TCP Transport
The TCP transport layer provides reliable, secure node-to-node communication for the tensor_chain distributed system. It implements connection pooling, TLS security, rate limiting, compression, and automatic reconnection.
Overview
The TcpTransport implements the Transport trait, providing:
- Connection pooling for efficient peer communication
- TLS encryption with mutual authentication support
- Rate limiting using token bucket algorithm
- LZ4 compression for bandwidth efficiency
- Automatic reconnection with exponential backoff
flowchart TD
A[Application] --> B[TcpTransport]
B --> C[ConnectionManager]
C --> D1[ConnectionPool Node A]
C --> D2[ConnectionPool Node B]
C --> D3[ConnectionPool Node C]
D1 --> E1[TLS Stream]
D2 --> E2[TLS Stream]
D3 --> E3[TLS Stream]
Connection Architecture
Connection Manager
The ConnectionManager maintains connection pools for each peer. Each pool
can hold multiple connections for load distribution.

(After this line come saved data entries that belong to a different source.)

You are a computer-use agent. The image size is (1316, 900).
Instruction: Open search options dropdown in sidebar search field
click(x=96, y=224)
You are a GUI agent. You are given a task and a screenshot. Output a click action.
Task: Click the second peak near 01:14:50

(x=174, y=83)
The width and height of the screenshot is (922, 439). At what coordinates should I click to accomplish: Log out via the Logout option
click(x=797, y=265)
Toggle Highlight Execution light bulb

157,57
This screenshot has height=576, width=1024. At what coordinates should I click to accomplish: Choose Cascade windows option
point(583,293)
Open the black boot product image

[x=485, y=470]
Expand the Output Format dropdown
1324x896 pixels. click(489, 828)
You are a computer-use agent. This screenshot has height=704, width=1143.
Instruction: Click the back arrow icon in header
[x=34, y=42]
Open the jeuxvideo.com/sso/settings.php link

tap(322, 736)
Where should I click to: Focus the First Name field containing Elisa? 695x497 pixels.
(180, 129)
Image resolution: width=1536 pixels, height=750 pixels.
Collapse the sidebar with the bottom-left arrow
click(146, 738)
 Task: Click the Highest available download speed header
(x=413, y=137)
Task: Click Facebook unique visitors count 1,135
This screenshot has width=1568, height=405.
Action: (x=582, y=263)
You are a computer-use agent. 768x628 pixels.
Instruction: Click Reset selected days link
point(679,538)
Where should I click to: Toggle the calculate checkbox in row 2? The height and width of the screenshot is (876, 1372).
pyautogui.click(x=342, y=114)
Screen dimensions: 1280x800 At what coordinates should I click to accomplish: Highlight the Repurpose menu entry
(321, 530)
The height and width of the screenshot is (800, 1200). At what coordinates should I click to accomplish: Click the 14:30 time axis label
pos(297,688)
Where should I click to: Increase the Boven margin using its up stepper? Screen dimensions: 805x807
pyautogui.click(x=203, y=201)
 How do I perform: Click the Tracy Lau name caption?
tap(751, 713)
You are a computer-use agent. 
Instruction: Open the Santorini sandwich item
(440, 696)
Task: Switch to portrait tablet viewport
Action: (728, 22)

#![allow(unused)] fn main() { let config = TcpTransportConfig::new("node1", "0.0.0.0:9100".parse()?); let transport = TcpTransport::new(config); transport.start().await?; }
Connection Lifecycle
stateDiagram-v2
[*] --> Connecting
Connecting --> Handshaking: TCP Connected
Handshaking --> Active: Handshake Success
Handshaking --> Failed: Handshake Failed
Active --> Reading: Message Available
Active --> Writing: Send Request
Reading --> Active: Message Processed
Writing --> Active: Message Sent
Active --> Reconnecting: Connection Lost
Reconnecting --> Connecting: Backoff Complete
Reconnecting --> Failed: Max Retries
Failed --> [*]
Configuration
| Parameter | Default | Description |
|---|---|---|
pool_size | 2 | Connections per peer |
connect_timeout_ms | 5000 | Connection timeout in milliseconds |
io_timeout_ms | 30000 | Read/write timeout in milliseconds |
max_message_size | 16 MB | Maximum message size in bytes |
keepalive | true | Enable TCP keepalive |
keepalive_interval_secs | 30 | Keepalive probe interval |
max_pending_messages | 1000 | Outbound queue size per peer |
recv_buffer_size | 1000 | Incoming message channel size |
TLS Security
The transport supports four security modes to accommodate different deployment scenarios.
Security Modes
| Mode | TLS | mTLS | NodeId Verify | Use Case |
|---|---|---|---|---|
| Strict | Yes | Yes | Yes | Production deployments |
| Permissive | Yes | No | No | Gradual TLS rollout |
| Development | No | No | No | Local testing only |
| Legacy | No | No | No | Migration from older versions |
NodeId Verification
NodeId verification ensures the peer’s identity matches their TLS certificate:
| Mode | Description |
|---|---|
| None | Trust NodeId from handshake (testing only) |
| CommonName | NodeId must match certificate CN |
| SubjectAltName | NodeId must match a SAN DNS entry |
TLS Configuration
[tls]
cert_path = "/etc/neumann/node.crt"
key_path = "/etc/neumann/node.key"
ca_cert_path = "/etc/neumann/ca.crt"
require_client_auth = true
node_id_verification = "CommonName"
mTLS Handshake
sequenceDiagram
participant C as Client Node
participant S as Server Node
C->>S: TCP Connect
C->>S: TLS ClientHello
S->>C: TLS ServerHello + Certificate
S->>C: CertificateRequest
C->>S: Client Certificate
C->>S: CertificateVerify
C->>S: Finished
S->>C: Finished
Note over C,S: TLS Established
C->>S: Handshake(node_id, capabilities)
S->>C: Handshake(node_id, capabilities)
Note over C,S: Connection Ready
Rate Limiting
Per-peer rate limiting uses the token bucket algorithm to prevent any single peer from overwhelming the system.
Token Bucket Algorithm
flowchart LR
A[Refill Timer] -->|tokens/sec| B[Token Bucket]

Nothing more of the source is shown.